### WHAT IS EXPECTED
What is needed is a faithful copy of all the entries, with no pictures in it.

┌─ EXCERPTED RECORDS

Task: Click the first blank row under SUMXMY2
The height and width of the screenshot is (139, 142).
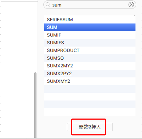Action: click(x=90, y=89)
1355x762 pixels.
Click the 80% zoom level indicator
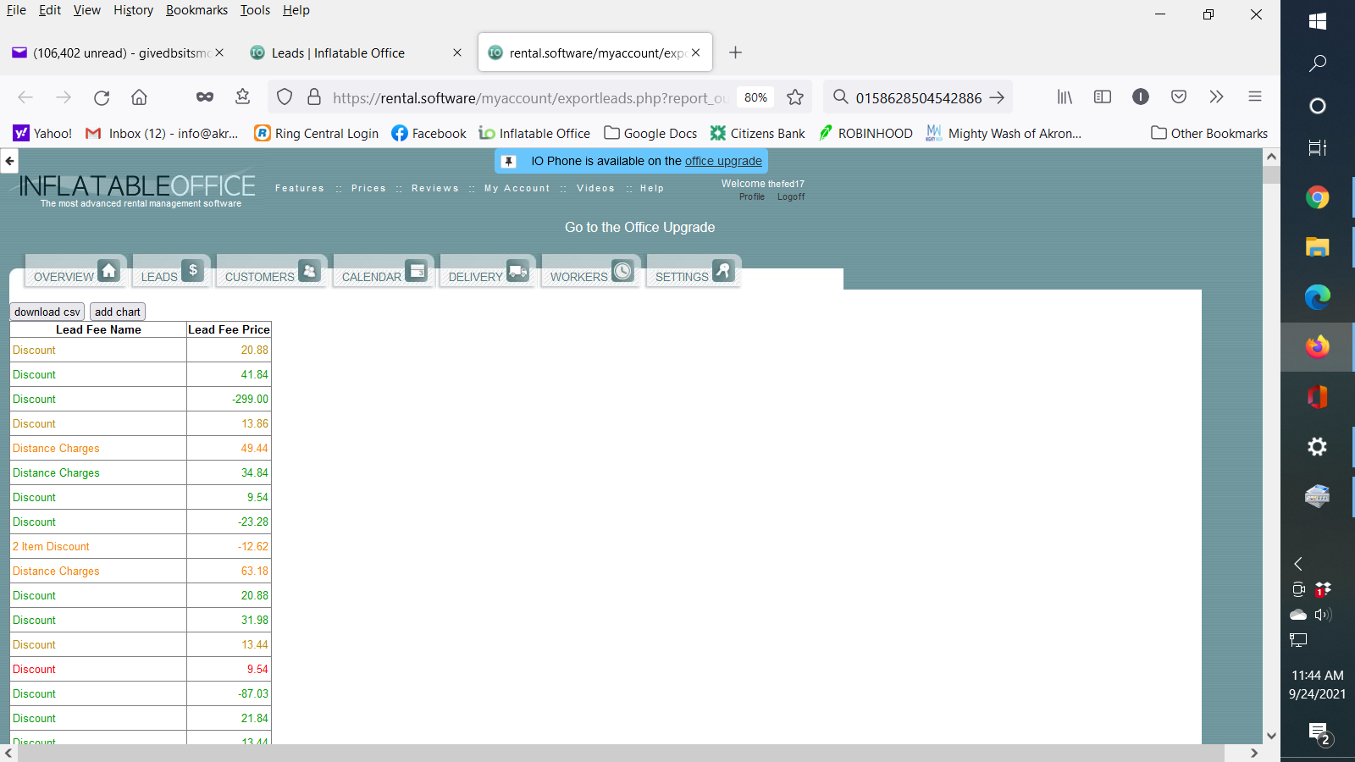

└─

### WRITTEN ANSWER
Task: Click the first blank row under SUMXMY2
The height and width of the screenshot is (139, 142).
Action: click(x=90, y=89)
1355x762 pixels.
Click the 80% zoom level indicator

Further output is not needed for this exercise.